Regional policy trajectories in the Spanish education system: Different uses of relative autonomy
Keywords:education policy, governance, new public management, school choice, school autonomy, accountability, Spain, Catalonia, Madrid, federalism, quasi-federal system
Federal and highly decentralized political systems open different spaces to interpret, adapt, and enact international policy trends and ideas within the same territory. Spain, a country with a highly decentralized educational system and contentious territorial politics, is a very suitable case to analyze these dynamics. Spain and its different regions have not been immune to the influence of global policy ideas that gear around promoting private provision, school choice, and New Public Management (NPM) in education.

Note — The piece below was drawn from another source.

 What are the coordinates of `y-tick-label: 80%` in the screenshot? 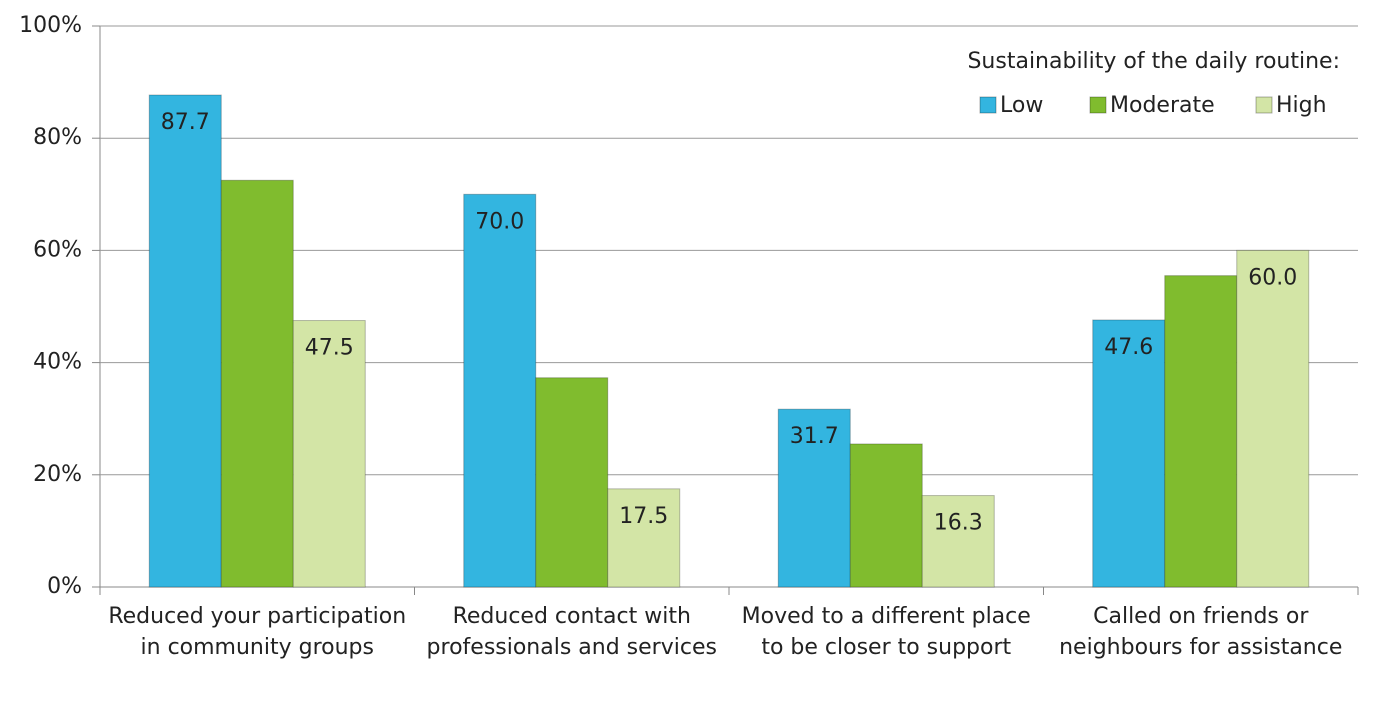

However, the consolidation of the decentralization project, together with the fact that many regional governments have aimed to construct, for a variety of reasons, singular political profiles, have resulted in markedly different policy trajectories. To show this, this article pays particular attention to recent changes in the educational governance arrangements of two important Spanish regions, Madrid and Catalonia, as they have gone through differentiated processes of educational reform. Albeit the two regional education systems share important features (such as a historical and wide-scale public-private partnership for school provision), they have engaged with, combined, and mobilized exogenous and endogenous privatization policy ideas in remarkably different ways. The article delves into the political drivers behind this policy differentiation process by paying special attention to the relations of coordination, conflict, and competition that prevail within an incomplete federal system, such as the Spanish one.